Интервью с Павлом Семмлером (Pawel Semmler) — политологом, сотрудником Высшей школы социальных наук в Познани, автором книг «Крым. Исчезающий полуостров» (2018 год) и «Россия в крови. Терроризм на протяжении двух десятилетий» (2020).


Gazeta.pl: «Стокгольмский синдром» — это известное и описанное в литературе явление. Понятие «российский синдром» я услышал впервые от вас.

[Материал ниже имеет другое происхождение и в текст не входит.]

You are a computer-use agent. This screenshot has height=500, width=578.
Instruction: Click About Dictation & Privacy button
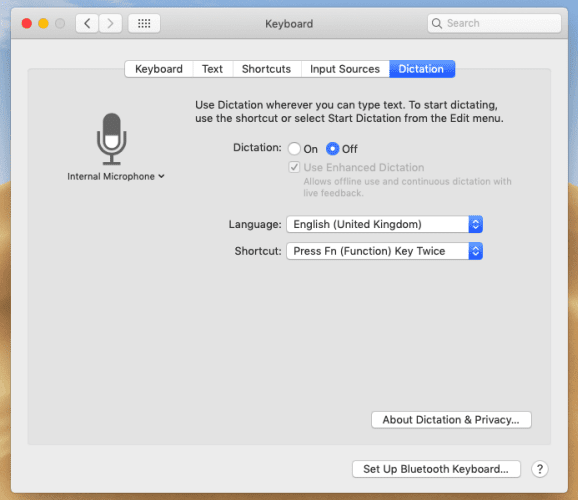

Павел Семмлер: Когда я изучал теракты, мне попалась статья одного не слишком известного публициста. Он описывал, что происходило в Советском Союзе, а потом в Российской Федерации, если террористы брали заложников. Вывод следовал такой, что люди, которые теоретически должны были помогать заложникам, приравнивали их к террористам. Это и есть «российский синдром».


— «Заложником хуже всего быть в России», — констатируете вы.

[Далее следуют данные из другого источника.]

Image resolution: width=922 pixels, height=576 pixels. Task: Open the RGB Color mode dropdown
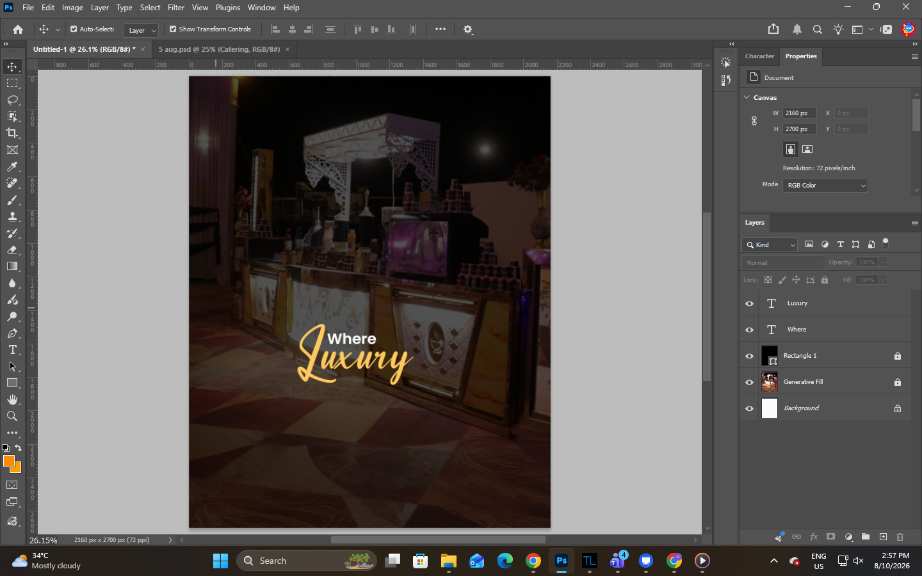(825, 186)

— Да, я так считаю. Шансы выжить у заложника, оказавшегося в руках террористов до 1998 года, были почти стопроцентными. В кровавом 2004 году они упали практически до нуля. Что печально, сами россияне, по всей видимости, под влиянием пропаганды в СМИ, начали воспринимать заложников так же.


— Хотя ситуация не выглядела радужной и раньше.


— Да, так бывало уже в советские времена. Например, тогда, когда в 1988 году в Северной Осетии бандиты похитили группу школьников. Опекавшую детей учительницу наградили орденом «За личное мужество», но со временем общество стало считать ее одной из виновниц тех трагических событий, практически приравняв к террористам.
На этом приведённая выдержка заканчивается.